» Task instructions: In the records below, find the line containing "Open the Snoo avatar of KoishiChan92" and the line containing "Click the crossed-out"; please repeat exactly the lines from one to the other, both included, and nothing more.

· · · · · · ·

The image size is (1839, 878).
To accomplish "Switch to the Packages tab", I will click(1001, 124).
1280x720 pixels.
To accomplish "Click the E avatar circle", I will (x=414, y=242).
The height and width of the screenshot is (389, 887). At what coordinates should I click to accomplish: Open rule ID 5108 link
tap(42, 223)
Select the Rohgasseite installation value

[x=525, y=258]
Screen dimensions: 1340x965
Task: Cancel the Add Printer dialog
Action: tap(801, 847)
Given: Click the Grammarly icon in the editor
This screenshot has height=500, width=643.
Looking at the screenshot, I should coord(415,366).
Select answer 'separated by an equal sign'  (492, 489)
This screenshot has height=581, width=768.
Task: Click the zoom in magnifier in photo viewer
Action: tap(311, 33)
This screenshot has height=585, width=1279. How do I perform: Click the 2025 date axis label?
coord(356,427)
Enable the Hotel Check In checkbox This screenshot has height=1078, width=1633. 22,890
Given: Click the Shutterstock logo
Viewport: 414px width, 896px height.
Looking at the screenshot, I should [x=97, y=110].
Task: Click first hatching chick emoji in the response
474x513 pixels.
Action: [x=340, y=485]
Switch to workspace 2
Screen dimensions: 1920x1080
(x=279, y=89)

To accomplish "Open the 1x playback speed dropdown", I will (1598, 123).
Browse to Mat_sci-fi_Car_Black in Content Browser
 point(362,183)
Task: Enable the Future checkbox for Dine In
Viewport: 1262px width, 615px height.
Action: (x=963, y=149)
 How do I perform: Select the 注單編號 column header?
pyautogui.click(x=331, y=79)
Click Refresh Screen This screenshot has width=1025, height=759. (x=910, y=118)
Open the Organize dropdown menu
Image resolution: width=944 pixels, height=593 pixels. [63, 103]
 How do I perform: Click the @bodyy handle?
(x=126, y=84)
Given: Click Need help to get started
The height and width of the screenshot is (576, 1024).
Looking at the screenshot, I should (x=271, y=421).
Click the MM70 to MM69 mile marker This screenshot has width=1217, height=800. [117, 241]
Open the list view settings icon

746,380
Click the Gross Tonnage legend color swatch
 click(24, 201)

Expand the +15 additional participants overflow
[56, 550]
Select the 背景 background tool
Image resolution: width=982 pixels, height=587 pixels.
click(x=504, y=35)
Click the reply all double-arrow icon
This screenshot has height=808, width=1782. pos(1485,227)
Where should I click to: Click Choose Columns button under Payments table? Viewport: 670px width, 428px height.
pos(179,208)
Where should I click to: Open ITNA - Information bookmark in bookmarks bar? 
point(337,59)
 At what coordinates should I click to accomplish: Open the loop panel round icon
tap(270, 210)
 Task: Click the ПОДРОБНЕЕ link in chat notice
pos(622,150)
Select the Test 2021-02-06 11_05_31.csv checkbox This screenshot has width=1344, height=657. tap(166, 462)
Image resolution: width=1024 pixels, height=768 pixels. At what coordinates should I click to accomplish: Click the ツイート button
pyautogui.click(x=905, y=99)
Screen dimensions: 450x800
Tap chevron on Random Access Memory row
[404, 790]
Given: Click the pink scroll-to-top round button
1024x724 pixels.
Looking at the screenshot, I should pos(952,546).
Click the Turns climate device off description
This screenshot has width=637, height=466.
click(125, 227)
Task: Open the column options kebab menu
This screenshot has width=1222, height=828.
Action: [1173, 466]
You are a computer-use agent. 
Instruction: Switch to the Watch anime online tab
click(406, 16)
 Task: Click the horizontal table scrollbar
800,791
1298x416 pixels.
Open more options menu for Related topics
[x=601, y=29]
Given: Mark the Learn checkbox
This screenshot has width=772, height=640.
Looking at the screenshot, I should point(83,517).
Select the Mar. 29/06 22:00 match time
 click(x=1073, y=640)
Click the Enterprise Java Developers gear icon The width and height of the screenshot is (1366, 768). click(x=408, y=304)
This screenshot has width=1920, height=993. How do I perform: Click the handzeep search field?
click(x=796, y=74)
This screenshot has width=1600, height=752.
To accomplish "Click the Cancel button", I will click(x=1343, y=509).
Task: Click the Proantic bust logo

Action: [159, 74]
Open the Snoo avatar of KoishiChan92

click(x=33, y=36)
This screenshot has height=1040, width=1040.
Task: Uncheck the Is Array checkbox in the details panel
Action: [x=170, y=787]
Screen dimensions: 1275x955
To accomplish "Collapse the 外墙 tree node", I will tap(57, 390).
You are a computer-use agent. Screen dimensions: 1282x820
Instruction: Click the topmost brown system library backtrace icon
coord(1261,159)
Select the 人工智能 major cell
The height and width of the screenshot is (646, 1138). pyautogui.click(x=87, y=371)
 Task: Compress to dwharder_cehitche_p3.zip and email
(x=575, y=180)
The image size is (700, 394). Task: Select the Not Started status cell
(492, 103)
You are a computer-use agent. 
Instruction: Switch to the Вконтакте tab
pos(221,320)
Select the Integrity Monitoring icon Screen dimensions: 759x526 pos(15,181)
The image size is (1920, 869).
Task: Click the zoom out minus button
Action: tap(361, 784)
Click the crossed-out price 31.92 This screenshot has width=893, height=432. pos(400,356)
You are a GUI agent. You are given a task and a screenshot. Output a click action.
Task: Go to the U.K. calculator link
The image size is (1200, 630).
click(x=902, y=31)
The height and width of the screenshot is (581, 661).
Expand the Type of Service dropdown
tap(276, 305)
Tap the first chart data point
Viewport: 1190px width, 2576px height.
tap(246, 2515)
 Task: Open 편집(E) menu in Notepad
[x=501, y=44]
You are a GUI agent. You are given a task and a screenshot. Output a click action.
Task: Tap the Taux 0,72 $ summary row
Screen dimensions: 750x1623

· · · · · · ·

» Answer to this exercise:
Open the Snoo avatar of KoishiChan92

click(x=33, y=36)
This screenshot has height=1040, width=1040.
Task: Uncheck the Is Array checkbox in the details panel
Action: [x=170, y=787]
Screen dimensions: 1275x955
To accomplish "Collapse the 外墙 tree node", I will tap(57, 390).
You are a computer-use agent. Screen dimensions: 1282x820
Instruction: Click the topmost brown system library backtrace icon
coord(1261,159)
Select the 人工智能 major cell
The height and width of the screenshot is (646, 1138). pyautogui.click(x=87, y=371)
 Task: Compress to dwharder_cehitche_p3.zip and email
(x=575, y=180)
The image size is (700, 394). Task: Select the Not Started status cell
(492, 103)
You are a computer-use agent. 
Instruction: Switch to the Вконтакте tab
pos(221,320)
Select the Integrity Monitoring icon Screen dimensions: 759x526 pos(15,181)
The image size is (1920, 869).
Task: Click the zoom out minus button
Action: tap(361, 784)
Click the crossed-out price 31.92 This screenshot has width=893, height=432. pos(400,356)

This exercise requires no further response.